■ SOURCE EXTRACT:
Here we use a function get_neighbours(m, n, M, N) to fill in the adjacency matrix.

def get_neighbours(i, M, N, periodic=True):
    """Return a list of the neighbours to point `i`."""
    neighbours = []
    m, n = i // N, i % N
    if m == 0:
        if periodic:
            neighbours.append((M-1, n))
    else:
        neighbours.append((m-1, n))
        
    if n == 0:
        if periodic:
            neighbours.append((m, N-1))
    else:
        neighbours.append((m, n-1))
    
    if m == M-1:
        if periodic:
            neighbours.append((0, n))
    else:
        neighbours.append((m+1, n))

    if n == N-1:
        if periodic:
            neighbours.append((m, 0))
    else:
        neighbours.append((m, n+1))
    
    neighbours = [n + m*N for (m, n) in neighbours]
    return neighbours

get_neighbours(1, 2, 3)

def plot(A, M, N, ax=None):
    if ax is None:
        fig, ax = plt.subplots()

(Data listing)
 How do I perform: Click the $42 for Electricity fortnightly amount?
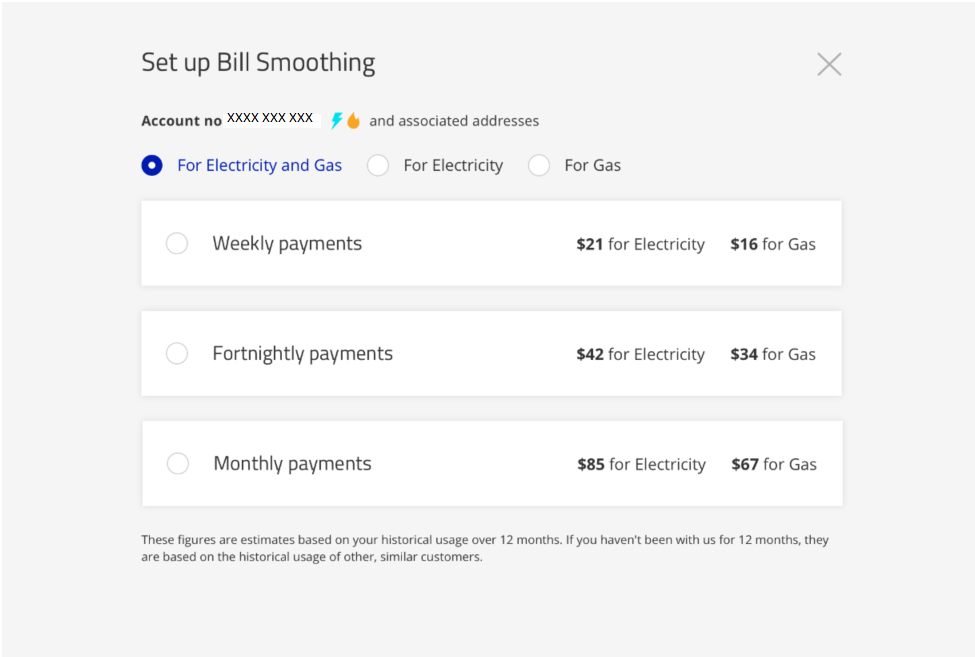point(640,354)
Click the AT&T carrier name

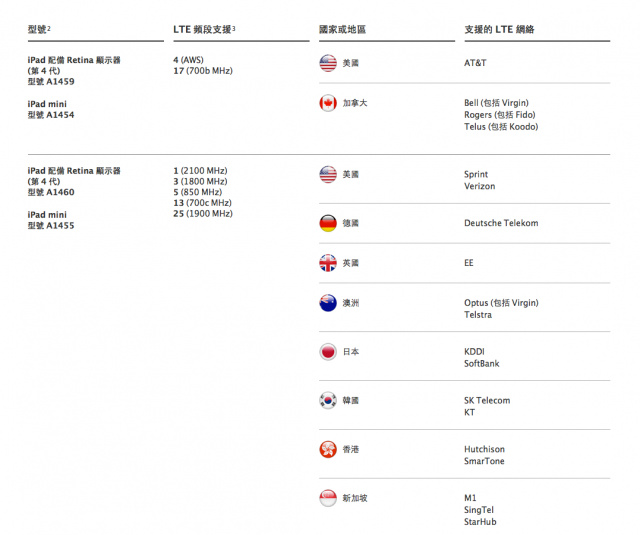(475, 63)
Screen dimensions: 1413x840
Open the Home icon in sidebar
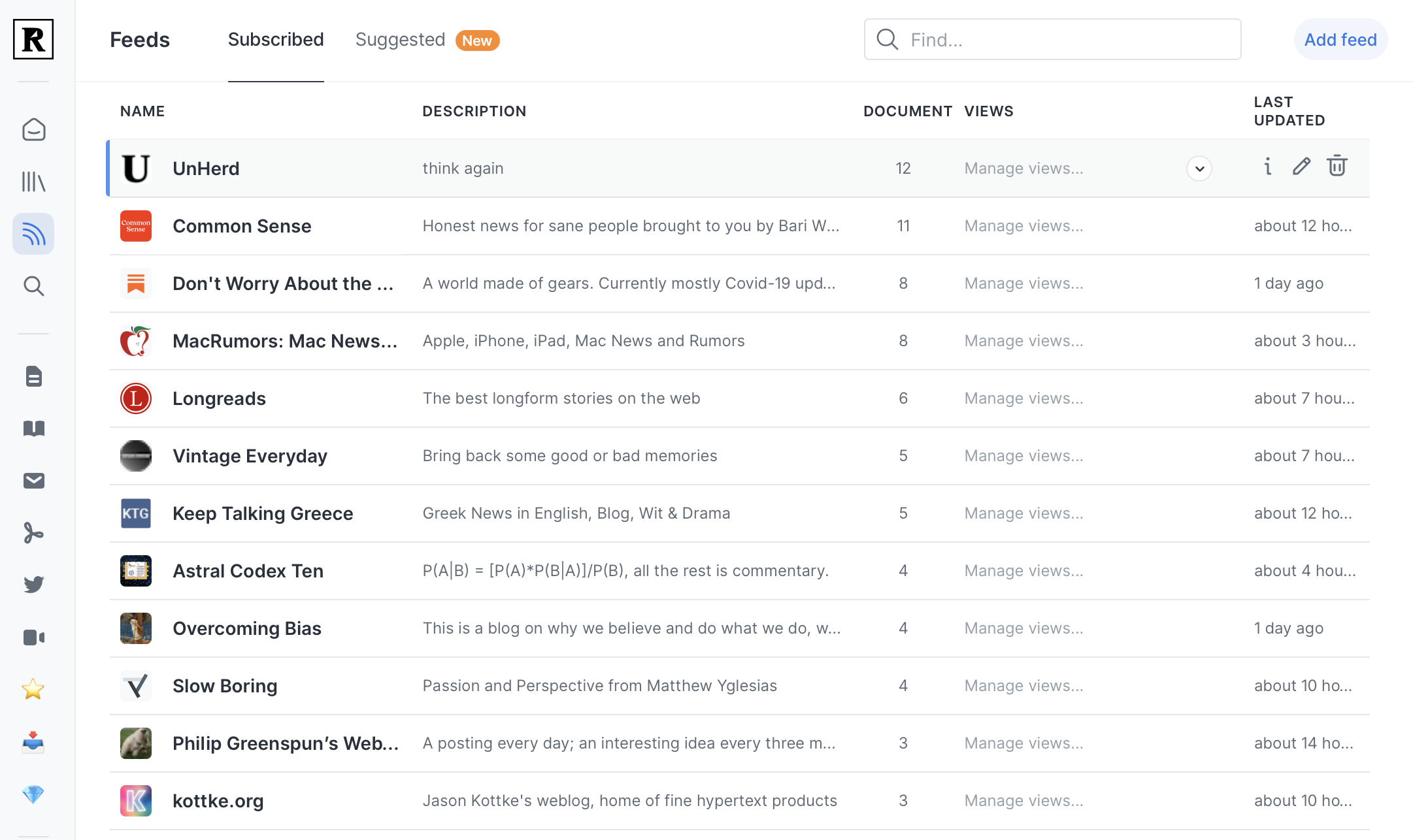pos(33,129)
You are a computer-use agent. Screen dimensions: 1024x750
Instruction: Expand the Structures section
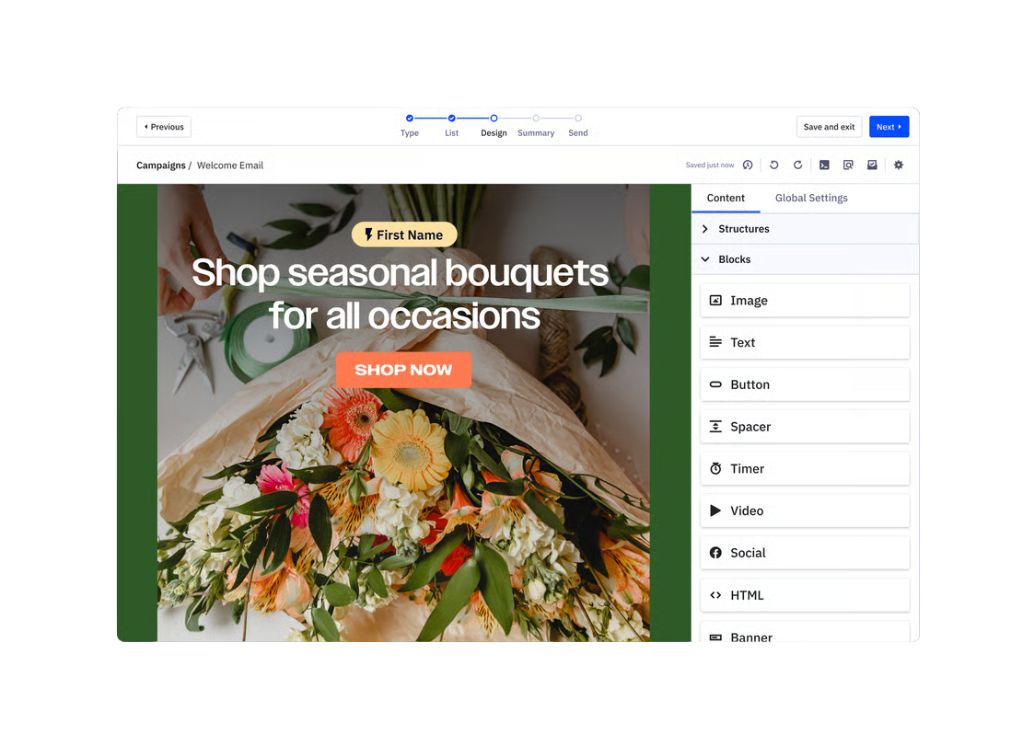(743, 229)
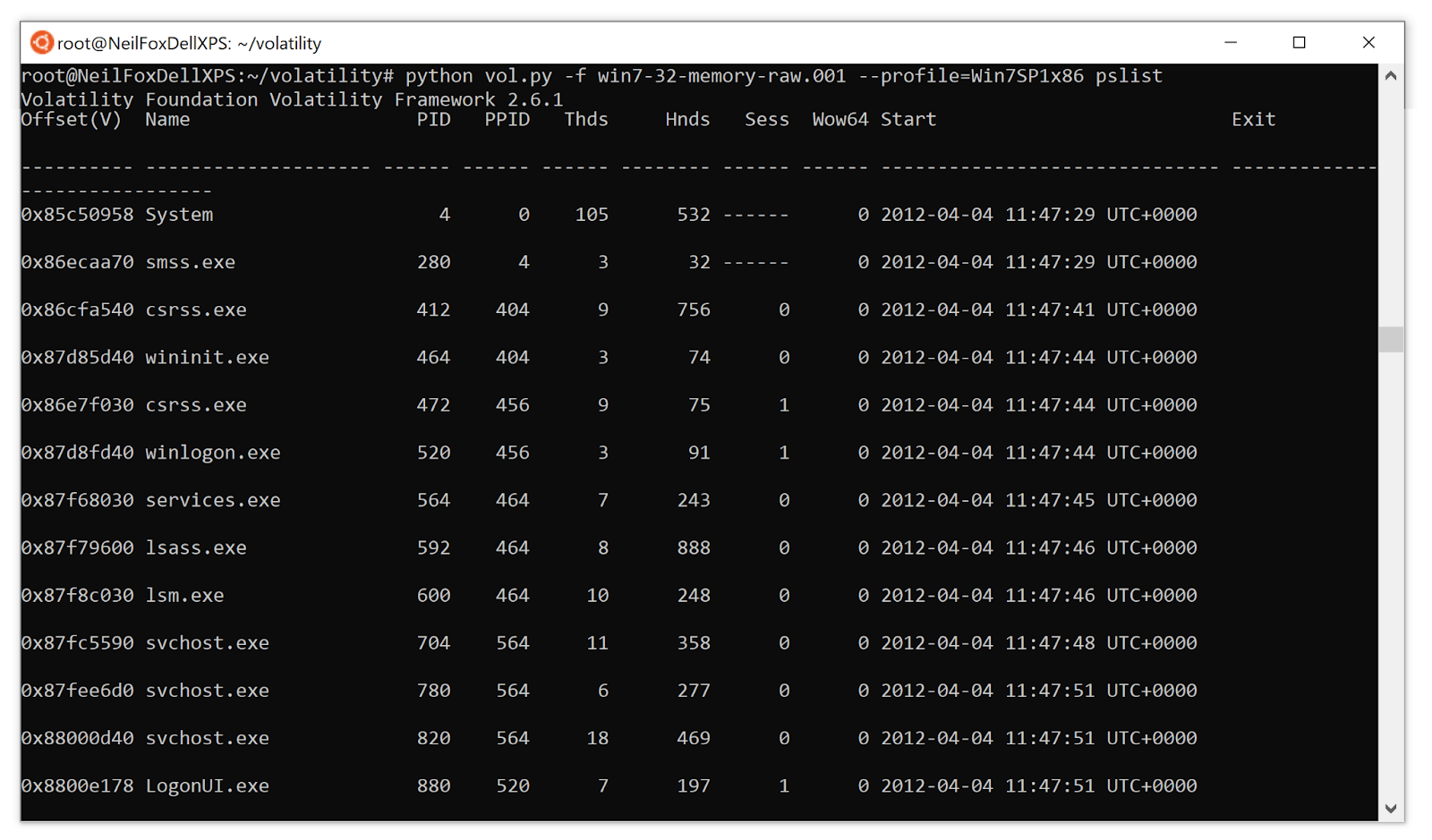Click the winlogon.exe process line
1432x840 pixels.
click(x=212, y=452)
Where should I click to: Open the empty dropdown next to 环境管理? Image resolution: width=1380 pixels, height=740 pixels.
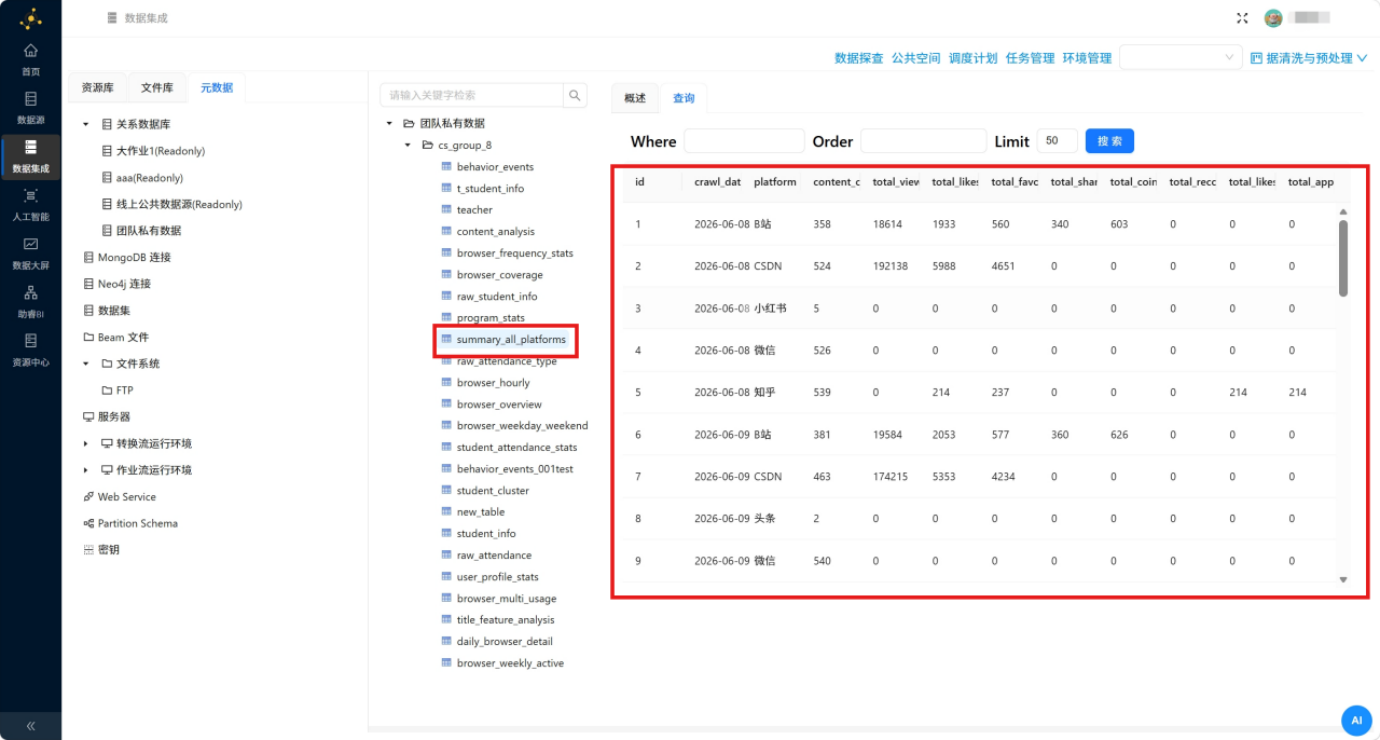(x=1180, y=58)
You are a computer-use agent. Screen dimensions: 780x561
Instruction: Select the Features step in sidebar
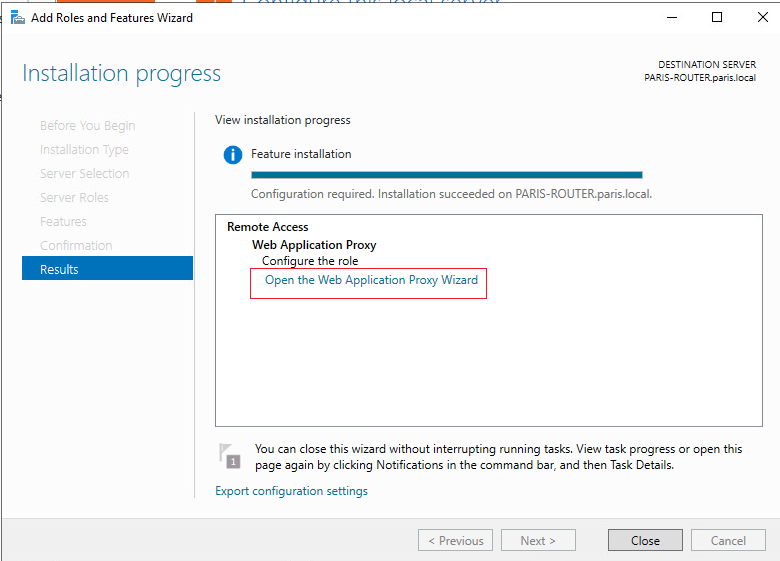63,221
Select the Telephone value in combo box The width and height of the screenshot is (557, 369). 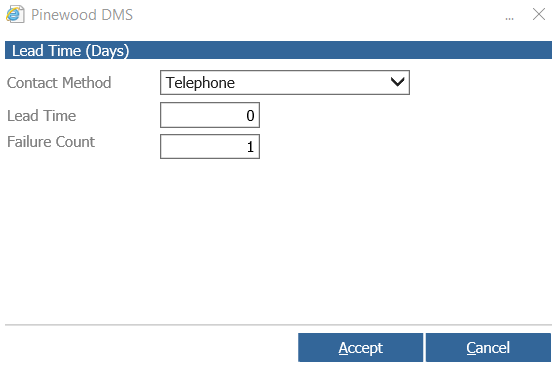[200, 83]
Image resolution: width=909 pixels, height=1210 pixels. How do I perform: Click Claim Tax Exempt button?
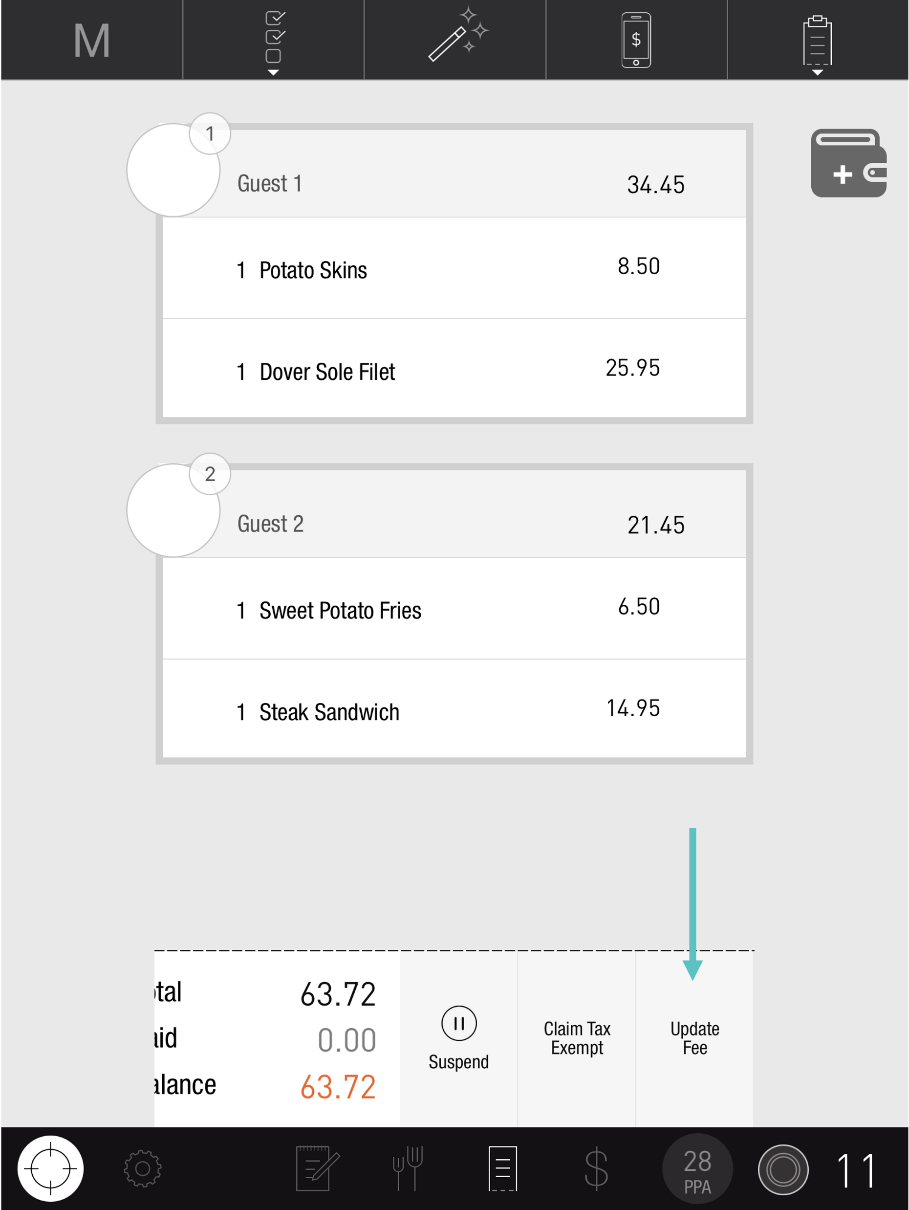(x=577, y=1038)
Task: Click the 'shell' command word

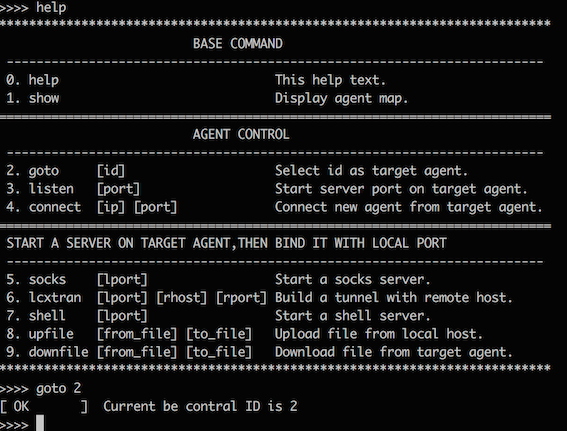Action: click(47, 316)
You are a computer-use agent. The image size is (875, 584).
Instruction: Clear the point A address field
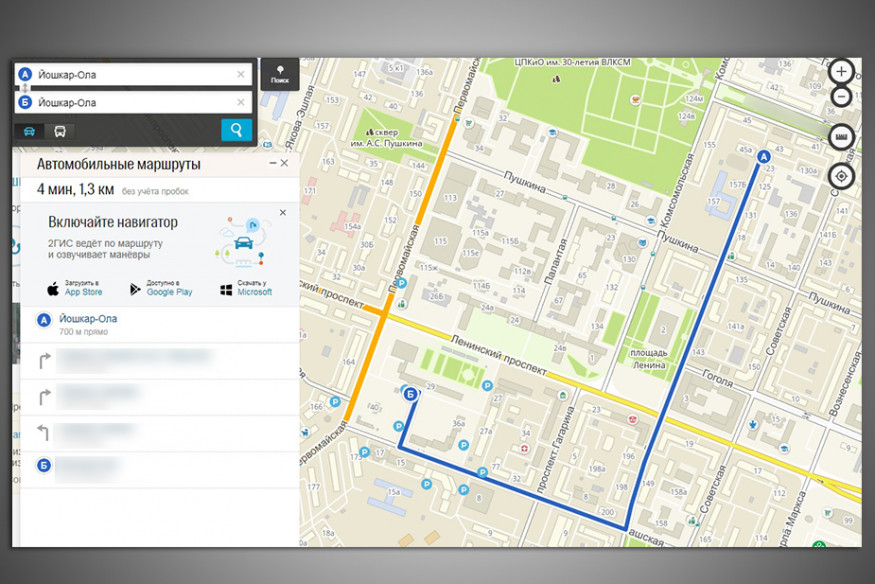pyautogui.click(x=241, y=75)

■ EXERCISE INSTRUCTIONS:
- 1) List the parameters given in the line that defines get_neighbours in the code extract.
- 2) List every line of the entries that contains the string "agent", with case counting.

■ EXPECTED OUTPUTS:
- 1) i, M, N, periodic

- 2)
You are a computer-use agent. Screen dimensions: 1024x750
You are a computer-use agent. Screen dimensions: 780x561
You are a computer-use agent. The image size is (875, 584).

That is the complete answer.